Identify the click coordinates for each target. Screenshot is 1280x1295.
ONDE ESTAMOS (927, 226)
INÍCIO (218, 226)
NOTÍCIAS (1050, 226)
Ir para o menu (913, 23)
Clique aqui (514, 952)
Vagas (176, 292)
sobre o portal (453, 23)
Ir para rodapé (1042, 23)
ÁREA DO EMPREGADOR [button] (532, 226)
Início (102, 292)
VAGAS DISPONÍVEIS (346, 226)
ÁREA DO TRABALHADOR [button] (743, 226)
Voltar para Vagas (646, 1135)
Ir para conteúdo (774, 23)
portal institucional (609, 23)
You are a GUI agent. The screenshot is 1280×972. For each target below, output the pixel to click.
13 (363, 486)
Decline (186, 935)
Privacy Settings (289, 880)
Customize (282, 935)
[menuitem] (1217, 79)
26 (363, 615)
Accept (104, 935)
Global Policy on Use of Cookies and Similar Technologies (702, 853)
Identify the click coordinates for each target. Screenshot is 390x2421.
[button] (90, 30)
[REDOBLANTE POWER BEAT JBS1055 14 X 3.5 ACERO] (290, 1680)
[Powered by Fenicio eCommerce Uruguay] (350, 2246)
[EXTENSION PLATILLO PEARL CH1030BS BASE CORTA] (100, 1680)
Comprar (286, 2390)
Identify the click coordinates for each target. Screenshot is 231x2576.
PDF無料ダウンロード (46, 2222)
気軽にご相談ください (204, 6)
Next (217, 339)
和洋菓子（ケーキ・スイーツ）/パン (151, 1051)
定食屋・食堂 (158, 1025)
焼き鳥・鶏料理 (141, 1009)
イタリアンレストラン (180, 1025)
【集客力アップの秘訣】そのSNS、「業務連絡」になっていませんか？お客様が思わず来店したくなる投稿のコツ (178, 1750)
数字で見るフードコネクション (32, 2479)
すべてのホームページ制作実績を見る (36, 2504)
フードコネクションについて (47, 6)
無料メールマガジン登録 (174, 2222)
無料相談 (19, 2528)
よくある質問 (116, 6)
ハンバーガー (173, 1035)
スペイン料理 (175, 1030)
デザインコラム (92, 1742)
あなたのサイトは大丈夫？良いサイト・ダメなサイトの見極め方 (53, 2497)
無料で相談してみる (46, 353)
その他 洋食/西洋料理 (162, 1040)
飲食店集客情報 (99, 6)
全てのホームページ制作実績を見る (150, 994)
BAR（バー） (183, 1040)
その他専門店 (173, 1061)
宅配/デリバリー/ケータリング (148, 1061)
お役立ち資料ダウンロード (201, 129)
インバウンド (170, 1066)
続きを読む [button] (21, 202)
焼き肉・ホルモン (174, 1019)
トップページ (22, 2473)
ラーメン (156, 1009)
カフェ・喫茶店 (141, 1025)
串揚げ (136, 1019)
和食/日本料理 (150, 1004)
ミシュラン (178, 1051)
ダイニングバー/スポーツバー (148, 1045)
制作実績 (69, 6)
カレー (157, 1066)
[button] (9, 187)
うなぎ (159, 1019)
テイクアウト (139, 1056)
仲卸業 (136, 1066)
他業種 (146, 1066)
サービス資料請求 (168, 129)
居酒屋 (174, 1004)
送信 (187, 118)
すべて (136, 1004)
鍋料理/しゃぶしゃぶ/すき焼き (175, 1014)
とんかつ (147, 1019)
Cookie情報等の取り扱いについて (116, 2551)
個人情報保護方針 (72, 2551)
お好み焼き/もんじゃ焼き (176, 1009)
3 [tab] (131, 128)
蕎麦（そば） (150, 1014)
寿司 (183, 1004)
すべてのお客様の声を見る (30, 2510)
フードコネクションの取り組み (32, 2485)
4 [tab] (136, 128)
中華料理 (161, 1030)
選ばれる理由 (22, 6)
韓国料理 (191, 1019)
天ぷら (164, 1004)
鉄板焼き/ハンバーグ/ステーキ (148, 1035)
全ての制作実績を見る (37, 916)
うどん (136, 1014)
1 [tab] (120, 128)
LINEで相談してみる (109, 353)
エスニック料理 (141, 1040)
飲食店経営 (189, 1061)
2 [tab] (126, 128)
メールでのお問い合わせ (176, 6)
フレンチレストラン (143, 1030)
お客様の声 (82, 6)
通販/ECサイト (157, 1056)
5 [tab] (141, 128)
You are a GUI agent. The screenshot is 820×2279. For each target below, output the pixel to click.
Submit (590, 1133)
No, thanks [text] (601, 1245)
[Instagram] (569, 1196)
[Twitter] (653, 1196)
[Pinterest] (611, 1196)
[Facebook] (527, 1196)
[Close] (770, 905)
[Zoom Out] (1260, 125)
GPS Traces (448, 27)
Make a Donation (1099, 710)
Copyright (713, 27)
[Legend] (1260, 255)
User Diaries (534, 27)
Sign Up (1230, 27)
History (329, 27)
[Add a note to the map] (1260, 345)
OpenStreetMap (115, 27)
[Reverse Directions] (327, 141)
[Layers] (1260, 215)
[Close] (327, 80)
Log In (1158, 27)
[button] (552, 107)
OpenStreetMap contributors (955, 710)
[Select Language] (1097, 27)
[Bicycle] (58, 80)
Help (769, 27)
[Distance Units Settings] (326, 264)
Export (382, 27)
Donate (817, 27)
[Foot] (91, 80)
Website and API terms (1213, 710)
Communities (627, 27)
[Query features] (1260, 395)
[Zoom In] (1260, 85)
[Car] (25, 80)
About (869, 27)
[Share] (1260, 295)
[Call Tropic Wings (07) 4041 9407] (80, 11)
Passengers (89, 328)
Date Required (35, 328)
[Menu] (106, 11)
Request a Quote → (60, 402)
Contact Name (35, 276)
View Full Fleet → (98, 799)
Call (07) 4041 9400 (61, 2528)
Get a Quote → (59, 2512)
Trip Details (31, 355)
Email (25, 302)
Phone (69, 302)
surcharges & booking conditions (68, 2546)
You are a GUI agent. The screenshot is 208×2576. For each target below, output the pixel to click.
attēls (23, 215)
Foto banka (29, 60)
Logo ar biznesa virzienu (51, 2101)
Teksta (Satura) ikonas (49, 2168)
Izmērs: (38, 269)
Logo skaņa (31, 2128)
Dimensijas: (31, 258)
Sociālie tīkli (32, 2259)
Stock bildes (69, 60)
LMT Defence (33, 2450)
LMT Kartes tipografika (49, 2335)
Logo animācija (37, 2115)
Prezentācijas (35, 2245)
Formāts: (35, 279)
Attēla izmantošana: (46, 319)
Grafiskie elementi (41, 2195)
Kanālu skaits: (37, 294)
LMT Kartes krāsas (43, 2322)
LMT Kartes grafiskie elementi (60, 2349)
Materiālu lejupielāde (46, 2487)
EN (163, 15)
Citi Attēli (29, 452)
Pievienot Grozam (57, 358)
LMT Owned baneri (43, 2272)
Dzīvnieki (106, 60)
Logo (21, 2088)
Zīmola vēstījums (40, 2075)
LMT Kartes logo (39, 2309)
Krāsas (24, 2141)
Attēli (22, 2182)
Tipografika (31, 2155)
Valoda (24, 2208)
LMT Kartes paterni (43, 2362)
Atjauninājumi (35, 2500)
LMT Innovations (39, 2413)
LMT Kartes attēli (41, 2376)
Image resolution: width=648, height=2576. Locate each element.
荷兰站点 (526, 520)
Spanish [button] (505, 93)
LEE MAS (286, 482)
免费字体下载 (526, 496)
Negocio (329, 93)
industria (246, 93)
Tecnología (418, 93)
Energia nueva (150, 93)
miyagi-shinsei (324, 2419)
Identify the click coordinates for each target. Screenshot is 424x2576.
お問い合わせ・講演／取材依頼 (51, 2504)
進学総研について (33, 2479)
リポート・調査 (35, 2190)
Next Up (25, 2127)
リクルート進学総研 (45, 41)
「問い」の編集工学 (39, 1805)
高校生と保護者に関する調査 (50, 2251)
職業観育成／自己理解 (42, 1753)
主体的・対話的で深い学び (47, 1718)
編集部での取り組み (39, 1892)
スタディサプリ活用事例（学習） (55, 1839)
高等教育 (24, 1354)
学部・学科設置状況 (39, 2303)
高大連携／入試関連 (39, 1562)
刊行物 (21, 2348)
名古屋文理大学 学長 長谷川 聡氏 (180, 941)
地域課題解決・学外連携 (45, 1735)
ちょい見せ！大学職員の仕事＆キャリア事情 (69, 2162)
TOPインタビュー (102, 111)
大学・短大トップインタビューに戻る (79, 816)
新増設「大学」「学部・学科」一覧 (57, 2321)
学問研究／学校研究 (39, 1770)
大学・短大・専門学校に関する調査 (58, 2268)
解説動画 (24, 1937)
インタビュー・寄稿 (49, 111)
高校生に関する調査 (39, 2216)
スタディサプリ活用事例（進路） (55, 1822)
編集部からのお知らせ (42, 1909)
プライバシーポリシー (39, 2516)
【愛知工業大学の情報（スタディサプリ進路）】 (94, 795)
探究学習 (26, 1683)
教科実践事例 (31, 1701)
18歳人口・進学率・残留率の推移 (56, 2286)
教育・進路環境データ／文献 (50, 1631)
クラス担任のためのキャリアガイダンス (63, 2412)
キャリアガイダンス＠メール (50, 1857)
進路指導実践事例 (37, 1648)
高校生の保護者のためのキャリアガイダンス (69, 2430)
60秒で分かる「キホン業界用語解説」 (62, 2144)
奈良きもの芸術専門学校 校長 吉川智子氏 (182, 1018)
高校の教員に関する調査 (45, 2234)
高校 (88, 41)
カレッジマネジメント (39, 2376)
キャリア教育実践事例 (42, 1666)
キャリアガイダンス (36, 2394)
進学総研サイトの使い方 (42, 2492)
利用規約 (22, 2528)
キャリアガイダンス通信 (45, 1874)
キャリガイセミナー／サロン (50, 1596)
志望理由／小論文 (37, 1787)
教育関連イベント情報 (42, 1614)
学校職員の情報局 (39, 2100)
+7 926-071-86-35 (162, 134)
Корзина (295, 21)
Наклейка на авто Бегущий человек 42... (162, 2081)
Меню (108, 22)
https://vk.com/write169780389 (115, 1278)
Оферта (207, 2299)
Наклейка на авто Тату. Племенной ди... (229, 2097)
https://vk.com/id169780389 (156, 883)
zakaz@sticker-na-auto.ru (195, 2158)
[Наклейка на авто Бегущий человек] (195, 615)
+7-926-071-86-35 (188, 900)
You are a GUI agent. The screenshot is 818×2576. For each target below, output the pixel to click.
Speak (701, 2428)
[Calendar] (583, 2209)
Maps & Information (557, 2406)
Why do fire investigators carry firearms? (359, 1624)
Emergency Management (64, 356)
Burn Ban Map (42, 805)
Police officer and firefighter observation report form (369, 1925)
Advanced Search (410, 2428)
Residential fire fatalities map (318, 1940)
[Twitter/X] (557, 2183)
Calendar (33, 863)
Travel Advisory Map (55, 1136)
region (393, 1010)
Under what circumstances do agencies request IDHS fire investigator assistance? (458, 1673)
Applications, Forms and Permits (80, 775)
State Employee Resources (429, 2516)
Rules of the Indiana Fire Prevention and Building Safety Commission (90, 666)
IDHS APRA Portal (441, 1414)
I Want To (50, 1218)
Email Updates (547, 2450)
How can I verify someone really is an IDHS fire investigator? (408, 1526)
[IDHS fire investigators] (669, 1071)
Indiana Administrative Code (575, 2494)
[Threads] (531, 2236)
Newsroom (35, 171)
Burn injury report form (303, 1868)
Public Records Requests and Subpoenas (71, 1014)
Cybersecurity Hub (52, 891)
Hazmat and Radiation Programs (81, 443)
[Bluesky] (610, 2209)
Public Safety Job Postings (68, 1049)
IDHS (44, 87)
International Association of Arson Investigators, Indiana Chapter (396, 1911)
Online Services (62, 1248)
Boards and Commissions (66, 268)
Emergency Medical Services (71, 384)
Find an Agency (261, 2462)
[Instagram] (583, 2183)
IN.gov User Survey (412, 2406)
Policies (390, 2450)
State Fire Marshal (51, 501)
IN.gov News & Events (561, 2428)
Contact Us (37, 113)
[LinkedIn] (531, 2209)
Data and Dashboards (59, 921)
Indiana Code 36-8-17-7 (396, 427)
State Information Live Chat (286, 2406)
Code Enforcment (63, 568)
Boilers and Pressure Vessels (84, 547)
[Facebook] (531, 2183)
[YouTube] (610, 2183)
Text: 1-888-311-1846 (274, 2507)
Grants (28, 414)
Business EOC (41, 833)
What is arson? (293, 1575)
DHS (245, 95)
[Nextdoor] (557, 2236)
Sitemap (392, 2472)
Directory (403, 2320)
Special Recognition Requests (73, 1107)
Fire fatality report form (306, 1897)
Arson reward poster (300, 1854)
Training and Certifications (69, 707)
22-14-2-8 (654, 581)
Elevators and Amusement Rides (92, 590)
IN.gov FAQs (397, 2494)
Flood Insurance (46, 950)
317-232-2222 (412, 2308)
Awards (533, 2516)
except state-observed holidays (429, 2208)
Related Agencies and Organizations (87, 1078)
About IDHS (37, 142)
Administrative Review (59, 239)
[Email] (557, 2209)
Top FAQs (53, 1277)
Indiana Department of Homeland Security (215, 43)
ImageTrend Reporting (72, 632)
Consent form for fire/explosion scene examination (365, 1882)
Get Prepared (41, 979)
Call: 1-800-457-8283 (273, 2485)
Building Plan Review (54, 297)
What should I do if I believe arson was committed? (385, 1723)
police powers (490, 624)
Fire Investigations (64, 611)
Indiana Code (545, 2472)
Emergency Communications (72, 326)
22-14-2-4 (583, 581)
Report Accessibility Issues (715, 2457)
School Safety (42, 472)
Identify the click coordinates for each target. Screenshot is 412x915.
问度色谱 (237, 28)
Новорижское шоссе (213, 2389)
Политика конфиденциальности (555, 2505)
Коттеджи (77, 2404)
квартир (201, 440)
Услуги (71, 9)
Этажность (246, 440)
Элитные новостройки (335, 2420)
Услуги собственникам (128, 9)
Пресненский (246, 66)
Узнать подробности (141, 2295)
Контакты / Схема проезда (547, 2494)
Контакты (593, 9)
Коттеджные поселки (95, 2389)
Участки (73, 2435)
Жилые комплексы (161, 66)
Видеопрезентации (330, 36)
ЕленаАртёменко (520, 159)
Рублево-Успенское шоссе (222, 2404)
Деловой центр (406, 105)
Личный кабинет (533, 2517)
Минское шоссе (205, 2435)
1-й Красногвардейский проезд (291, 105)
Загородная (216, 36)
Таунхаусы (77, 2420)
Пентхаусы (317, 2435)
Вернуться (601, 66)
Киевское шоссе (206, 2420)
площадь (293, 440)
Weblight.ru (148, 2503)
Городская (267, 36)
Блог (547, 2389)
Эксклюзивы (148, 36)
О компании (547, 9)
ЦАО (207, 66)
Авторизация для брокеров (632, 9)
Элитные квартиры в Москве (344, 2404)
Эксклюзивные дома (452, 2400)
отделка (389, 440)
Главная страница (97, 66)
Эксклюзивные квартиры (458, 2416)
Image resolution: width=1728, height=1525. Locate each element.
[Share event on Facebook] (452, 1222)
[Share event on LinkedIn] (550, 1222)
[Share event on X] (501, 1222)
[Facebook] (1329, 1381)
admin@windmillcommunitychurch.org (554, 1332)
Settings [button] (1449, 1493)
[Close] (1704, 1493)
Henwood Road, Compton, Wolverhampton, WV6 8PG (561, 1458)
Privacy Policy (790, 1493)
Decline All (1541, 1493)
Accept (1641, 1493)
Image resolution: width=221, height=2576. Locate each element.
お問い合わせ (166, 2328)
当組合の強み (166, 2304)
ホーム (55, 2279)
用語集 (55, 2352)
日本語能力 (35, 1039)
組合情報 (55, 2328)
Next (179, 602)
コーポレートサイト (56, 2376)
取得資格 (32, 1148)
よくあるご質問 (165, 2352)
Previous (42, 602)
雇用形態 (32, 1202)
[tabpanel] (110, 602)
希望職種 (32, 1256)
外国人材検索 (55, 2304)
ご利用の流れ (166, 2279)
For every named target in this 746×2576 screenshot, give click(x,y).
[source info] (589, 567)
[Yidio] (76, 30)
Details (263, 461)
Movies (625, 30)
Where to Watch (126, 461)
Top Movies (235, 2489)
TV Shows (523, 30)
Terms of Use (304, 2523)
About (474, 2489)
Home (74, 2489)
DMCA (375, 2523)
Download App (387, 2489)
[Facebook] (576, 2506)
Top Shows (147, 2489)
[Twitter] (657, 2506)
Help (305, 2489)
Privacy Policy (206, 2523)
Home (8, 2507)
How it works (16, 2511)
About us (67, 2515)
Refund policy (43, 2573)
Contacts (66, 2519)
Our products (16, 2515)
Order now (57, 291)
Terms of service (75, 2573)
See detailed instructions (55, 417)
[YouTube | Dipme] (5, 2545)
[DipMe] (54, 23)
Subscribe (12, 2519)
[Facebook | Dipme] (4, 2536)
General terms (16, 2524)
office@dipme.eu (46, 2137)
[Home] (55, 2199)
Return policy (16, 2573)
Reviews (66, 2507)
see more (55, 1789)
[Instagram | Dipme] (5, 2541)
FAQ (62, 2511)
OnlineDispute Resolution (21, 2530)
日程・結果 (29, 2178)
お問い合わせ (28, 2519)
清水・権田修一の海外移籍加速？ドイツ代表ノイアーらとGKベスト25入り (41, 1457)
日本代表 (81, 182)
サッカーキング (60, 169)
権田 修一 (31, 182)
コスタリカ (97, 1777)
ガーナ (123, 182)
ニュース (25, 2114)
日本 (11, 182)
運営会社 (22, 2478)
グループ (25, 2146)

_ _ _

Task description:
Work out how many lines in the records above contain the word "elementi", and reply with that number alone.

Solution below:
2